As the 2015 Rugby World Cup Final between New Zealand and Australia draws ever nearer, we’re taking a little look back at five of the best moments from previous tournament showpieces.
Seeing as it was a particularly miserable tournament for hosts England, we’ll start with a certain drop-goal from 2003.
It had been a thrillingly nervy final between England and Australia as the two sides battled it out on the Wallabies’ home soil in Sydney.
Jason Robinson’s try cancelled out Lote Tuqiri’s early score for the tournament hosts, and a trio of Jonny Wilkinson penalties saw England lead 14-5 at the interval.
In a tight second period, Elton Flatley kicked two penalties to bring Australia to within three points of forcing extra time. Low and behold, in the 80th minute, Flatley held his nerve again to level it all at 14-14.
Another penalty apiece from Flatley and Wilkinson saw extra time running to an end at 17 all, but with 26 seconds on the clock, against Australia, in Australia, Wilkinson drop-kicked England to the Webb Ellis Trophy. With his weaker right foot. Fairytale stuff.
One of the most iconic moments and images of not just rugby, but all sport took place in 1995.
South Africa were playing in their first Rugby World Cup and they were hosts. Pressure, and the eyes of the world, were all on the host nation.
A 27-18 win over Australia in their opening group game was a sign that the Springboks meant business, and a faultless run saw them meet New Zealand in the final in Johannesburg.

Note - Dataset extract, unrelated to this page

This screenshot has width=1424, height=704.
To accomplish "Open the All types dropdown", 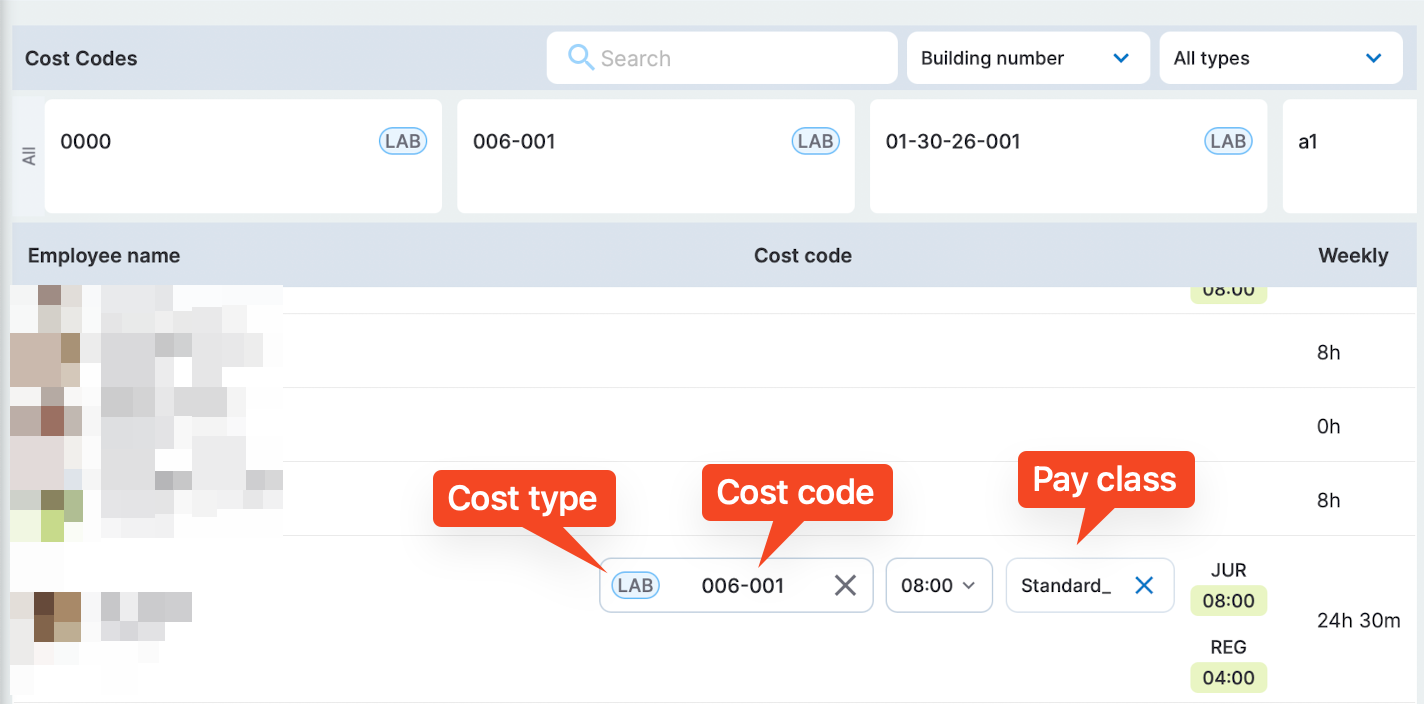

It wasn’t the greatest final as a sporting spectacle, with no trys from either side, but sometimes a sporting story isn’t all about what happens on the field of play.
This final was the first to require extra-time, and the hosts’ nerves turned to joy when Joel Stranksy’s drop-goal secured a historic 15-12 victory.
Francois Pienaar collected the Webb Ellis Trophy from South African President Nelson Mandela, draped in a Springboks shirt and cap in a moment which became a symbol of unity around the globe.
France versus the Haka
France and New Zealand had enjoyed quite differing fortunes on their paths to the 2011 final at Eden Park.
The All Black hosts had won every game, including a comfortable 37-21 victory over Les Blues in the pool stages.
That defeat, coupled with a surprise 19-14 loss to Tonga, meant France only progressed because Tonga themselves suffered an unexpected defeat to Canada.
New Zealand had dispatched Argentina and swatted Australia aside in the knockout stages, while France edged England 19-12 before Sam Warburton’s early red card allowed them to overcome Wales 9-8 in the semi-final.
Firm outsiders for victory in the final, the French camp decided on match day morning they would advance on New Zealand as they performed the Haka.
Was it brave? Was it naive? Whatever it was, France were fined £2,500 for advancing over the half-way line.
It was certainly a memorable sporting moment, and it can be argued it threw the hosts off track.
Far from the dominating victory enjoyed in the Pool clash, New Zealand were engaged in a low-scoring affair with just one try apiece. Nevertheless, they overcame France’s boldness to claim an 8-7 victory.
Campese angers England
Those old enough to remember the 1991 final between England and Australia will recall two things.
One – It was not a great game.
Two – David Campese’s knock-on.
England had been second best against the Wallabies at Twickenham, but an attack late in the second half threatened to turn the game on its head.
However Peter Winterbottom’s attempted pass to Rory Underwood was knocked down by Campo, and England duly expected to be awarded a penalty try for what was believed by many to be a deliberate knock-on from the Australian legend.
Welsh referee Derek Bevan thought differently, however, and the hosts were rewarded with just a penalty.
Jonathan Webb duly converted, but that was it for England and they lost 12-6. They would have to wait another 12 years for revenge.
Mark Cueto’s ghost try
Sadly for England fans we end this little fivesome with some more Final heartbreak.
Few expected an ageing England side to reach the 2007 final in Paris, and fewer still expected them to win against South Africa after a humiliating 36-0 pasting by the Springboks in the Pool stage.
However, having held on to 9-3 down in the showpiece, Mark Cueto had England fans jumping off their seats as he went over out on the left early in the second half while being challenged by Danie Roussouw.
Referee Alain Rolland referred the decision to Television Match Official Stuart Dickinson to decide if Cueto was in touch before grounding the ball.
It was an agonising wait for Brian Ashton’s side and after much deliberation, Dickinson declared Cueto’s foot was indeed in touch before grounding the ball.
Rolland brought the play back, and England eventually slumped to a 15-6 defeat as South Africa claimed their second World Cup crown.